Isabelle Adjani: Camille Claudel
Jessica Tandy: Driving Miss Daisy (winner)
Michelle Pfeiffer: The Fabulous Baker Boys
Jessica Lange: Music Box
Pauline Collins: Shirley Valentine
What’s Missing
I have to say that 1989 feels like one of those years where there just aren’t a lot of nominations to choose from—admittedly, that’s based on my viewing history for the year. In fact, one of the five nominations was actually from a 1988 film. Anyway, we can talk about Andie McDowell and Laura San Giacomo in sex, lies, and videotape. We can also talk about Kelly Lynch in Drugstore Cowboy, even if she was more supporting. Gun to head, the biggest miss for me is the always-undervalued Adrienne Shelly in The Unbelievable Truth.
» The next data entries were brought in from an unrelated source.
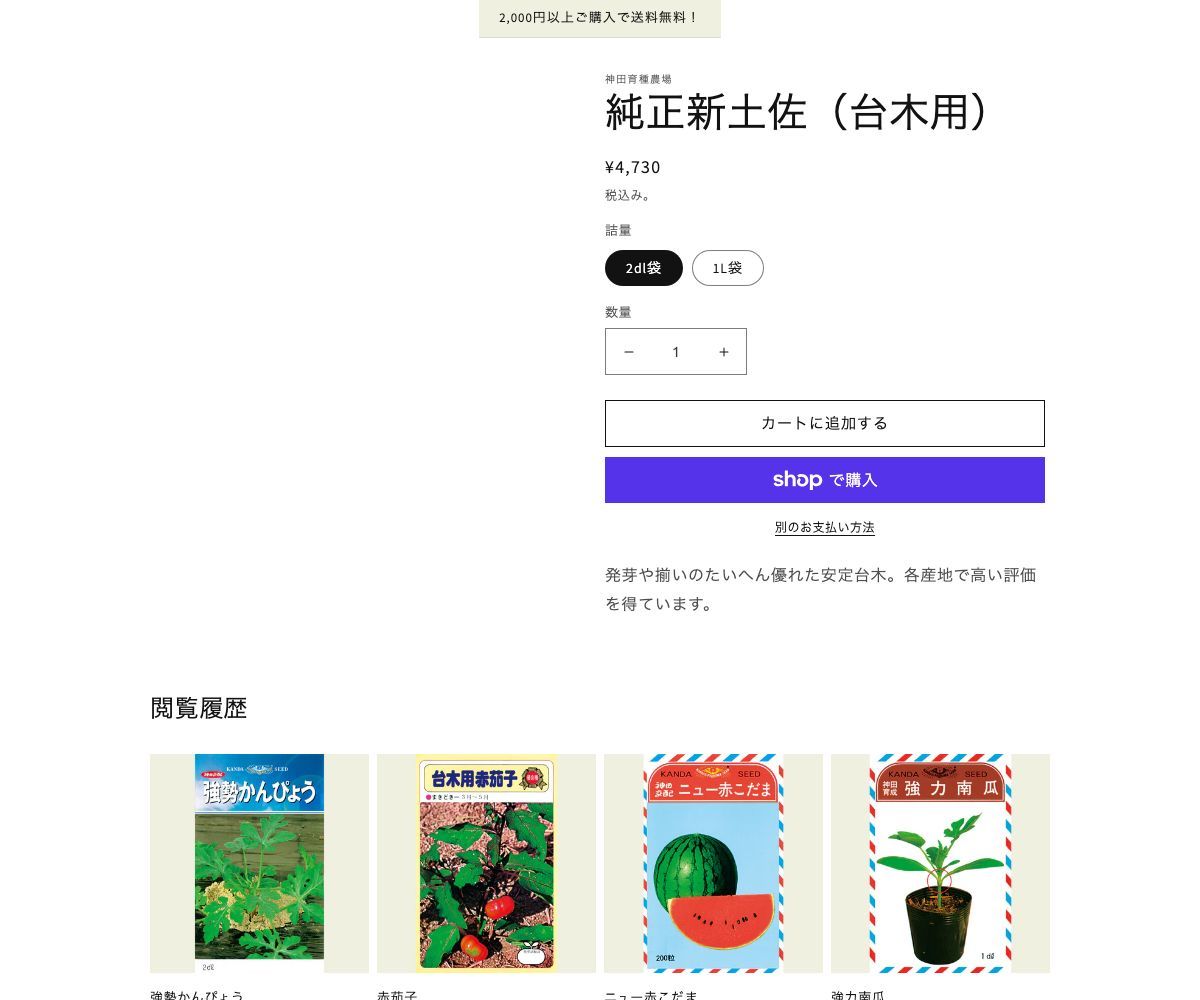This screenshot has height=1000, width=1200.
Task: Select the 2dl袋 size option
Action: click(644, 268)
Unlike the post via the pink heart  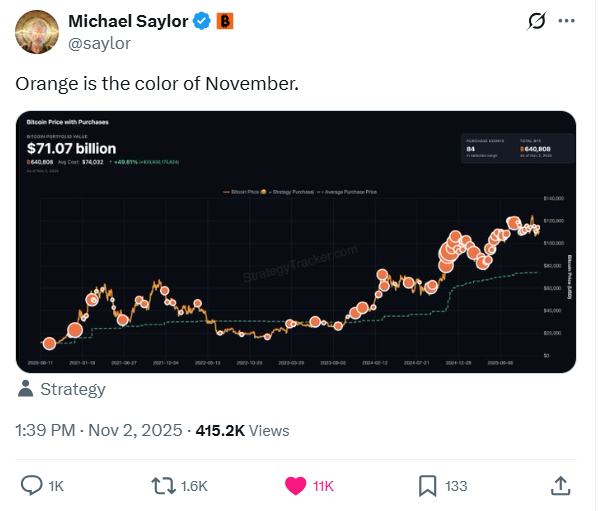pos(296,485)
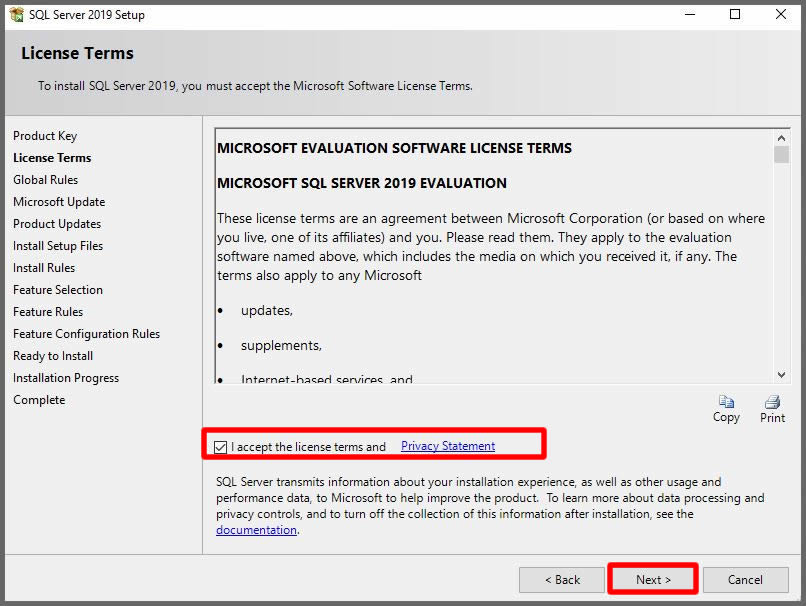Screen dimensions: 806x606
Task: Click the SQL Server Setup title bar icon
Action: coord(17,15)
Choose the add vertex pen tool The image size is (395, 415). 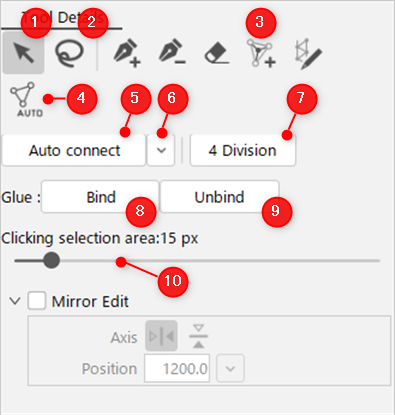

Weeding through the Nominees
5. It’s easy and tempting to bag on Oscar’s choices, of course, so there’s always a feeling of wondering about my own motivations when I put the winner in last place. I have nothing against Jessica Tandy, but Driving Miss Daisy was the safe and easy choice for 1989 if you wanted to pick a movie about racism. Her performance is fine, good even, and one of the reasons to see the film…once. But this feels like an Oscar handed out to someone who everyone thought should have had one already—career Oscar in competitive clothing.
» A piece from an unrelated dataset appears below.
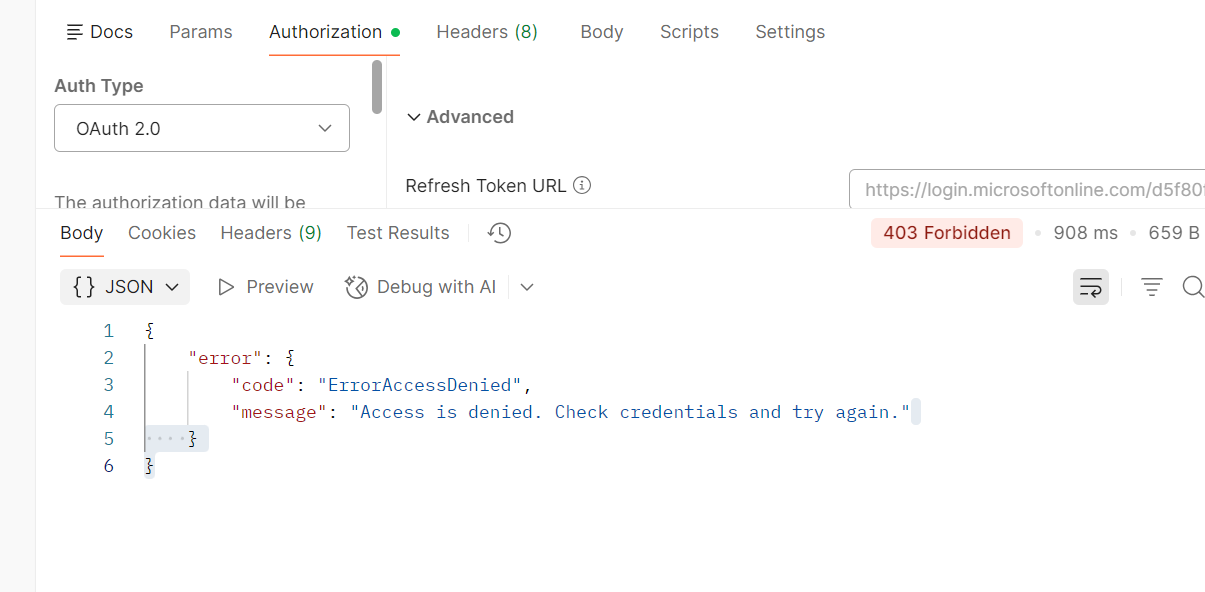Open the Settings tab
Image resolution: width=1205 pixels, height=592 pixels.
(790, 32)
4. I feel a little sad putting Jessica Lange in fourth place because I like Jessica Lange quite a bit as an actress, and she is absolutely the first, last, and only reason to watch Music Box. She’s taking some of the brunt of this because I genuinely don’t like the movie itself. It’s an ugly story that trades entirely on a shock moment, and while Lange does everything she can with the role, it’s not enough to get me to want to watch the film a second time. She’s been better and Oscar can do better.
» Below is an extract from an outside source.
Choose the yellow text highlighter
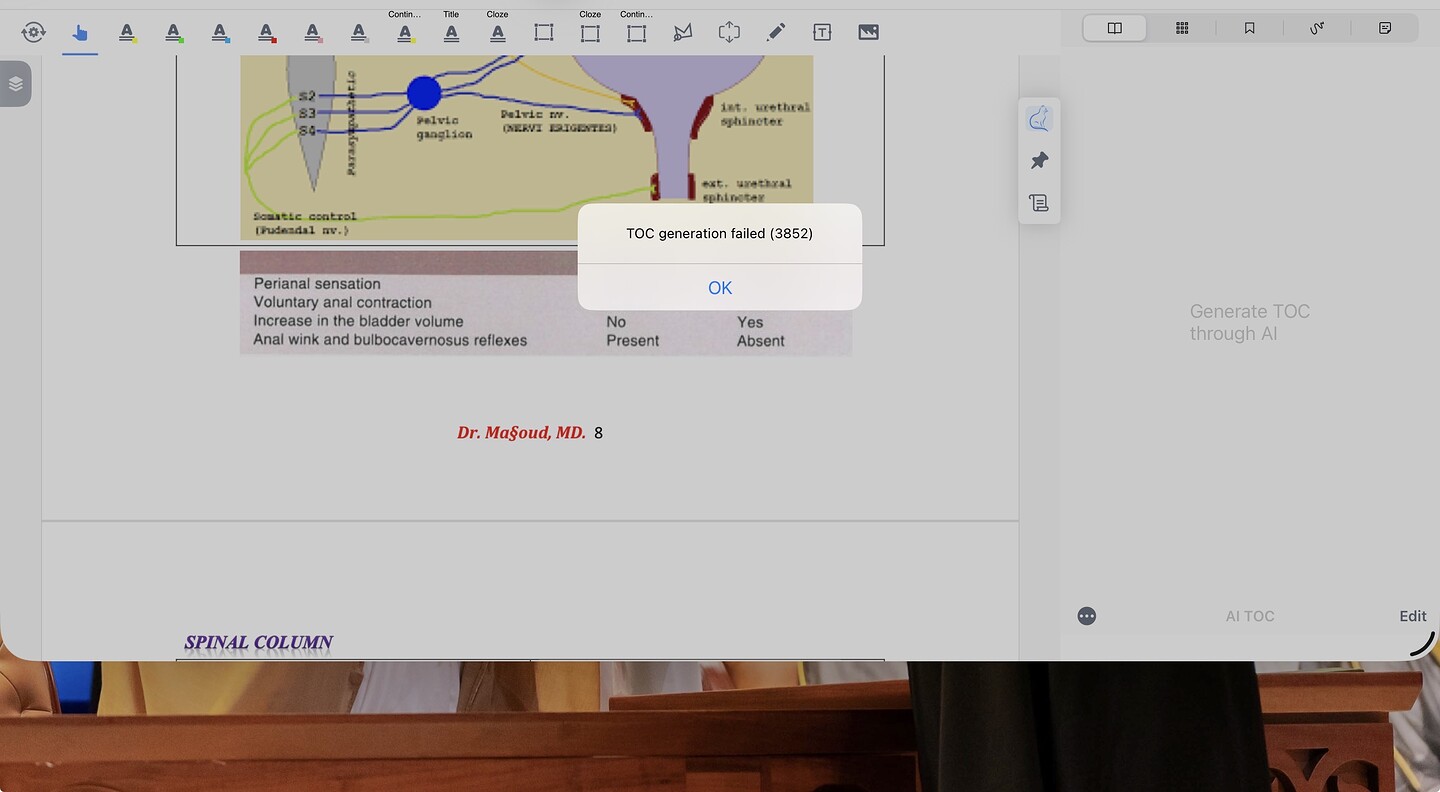[x=127, y=33]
3. I will never be mistaken for a Michelle Pfeiffer apologist, but I have to give her a lot of credit in The Fabulous Baker Boys. The fact that the two Bridges brothers don’t actually play the piano is completely masked by the fact that Pfeiffer does her own singing and completely steals every scene because of it. It’s probably the best she’s ever been on screen, and while I say that as someone who doesn’t generally like her a great deal, I also say that as someone who was genuinely impressed with the performance, and thinks the nomination was warranted.
2. Isabelle Adjani is at home playing people with severe mental issues, and Camille Claudel is no exception to that. The film itself is probably a good 20-30 minutes longer than it needs to be to tell the story it wants to, but Adjani is never boring, and makes sure that those moments are never boring as well. My favorite of her performances is probably Possession, but she’s channeling the same muse for this one, and she’s magnetic when she is on the screen. I could be argued into giving her the win, more than likely.
My Choice
1. But my winner, hands-down, is Pauline Collins for the lovely Shirley Valentine. The reason for this is simple—there’s nothing in this film that should be appealing to me: a middle-aged woman goes on vacation by herself and discovers that she’d rather ditch her husband and life in England and instead stay in Greece. But Collins is so immediately likeable and makes Shirley such a real and genuine person that I completely bought into the entire premise and every part of the movie. That’s rare, but there’s no one who could have made this film work the way Pauline Collins did. That, to me, is the sign of a deserved Oscar.